**The task:** Only the final stretch of the data is wanted: reproduce the line containing "Task: Click the 19 Jun 16:00 time label" and each line after it, exactly.

[Collected data]
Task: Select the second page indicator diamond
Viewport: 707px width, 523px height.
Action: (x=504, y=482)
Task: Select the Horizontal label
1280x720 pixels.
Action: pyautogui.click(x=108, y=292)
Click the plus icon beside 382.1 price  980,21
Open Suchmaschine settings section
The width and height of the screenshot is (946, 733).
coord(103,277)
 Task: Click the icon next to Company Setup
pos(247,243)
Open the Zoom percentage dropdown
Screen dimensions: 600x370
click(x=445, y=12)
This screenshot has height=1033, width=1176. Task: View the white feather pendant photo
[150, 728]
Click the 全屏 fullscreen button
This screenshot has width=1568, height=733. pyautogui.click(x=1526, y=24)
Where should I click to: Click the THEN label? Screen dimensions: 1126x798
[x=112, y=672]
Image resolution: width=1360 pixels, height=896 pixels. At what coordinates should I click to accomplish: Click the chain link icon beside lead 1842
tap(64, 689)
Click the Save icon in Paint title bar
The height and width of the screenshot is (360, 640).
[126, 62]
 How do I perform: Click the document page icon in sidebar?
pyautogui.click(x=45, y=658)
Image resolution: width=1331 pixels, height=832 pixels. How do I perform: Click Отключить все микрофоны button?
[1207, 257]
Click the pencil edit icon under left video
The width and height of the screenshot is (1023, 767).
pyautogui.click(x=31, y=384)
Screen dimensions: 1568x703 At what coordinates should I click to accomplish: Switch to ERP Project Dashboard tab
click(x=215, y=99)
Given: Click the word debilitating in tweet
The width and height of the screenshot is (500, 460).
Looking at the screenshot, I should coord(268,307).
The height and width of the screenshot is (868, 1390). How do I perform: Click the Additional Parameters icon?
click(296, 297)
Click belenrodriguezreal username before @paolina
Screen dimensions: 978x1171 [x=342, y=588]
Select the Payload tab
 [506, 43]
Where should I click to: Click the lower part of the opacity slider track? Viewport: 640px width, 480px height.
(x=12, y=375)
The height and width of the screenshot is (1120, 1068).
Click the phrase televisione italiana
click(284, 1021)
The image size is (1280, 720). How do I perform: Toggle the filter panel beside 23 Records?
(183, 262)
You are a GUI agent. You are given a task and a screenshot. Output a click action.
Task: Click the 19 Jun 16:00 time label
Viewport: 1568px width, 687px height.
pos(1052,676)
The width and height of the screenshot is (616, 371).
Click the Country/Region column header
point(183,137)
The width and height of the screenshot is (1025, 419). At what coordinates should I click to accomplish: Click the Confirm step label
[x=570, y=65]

**Response box:**
Task: Click the 19 Jun 16:00 time label
Viewport: 1568px width, 687px height.
pos(1052,676)
The width and height of the screenshot is (616, 371).
Click the Country/Region column header
point(183,137)
The width and height of the screenshot is (1025, 419). At what coordinates should I click to accomplish: Click the Confirm step label
[x=570, y=65]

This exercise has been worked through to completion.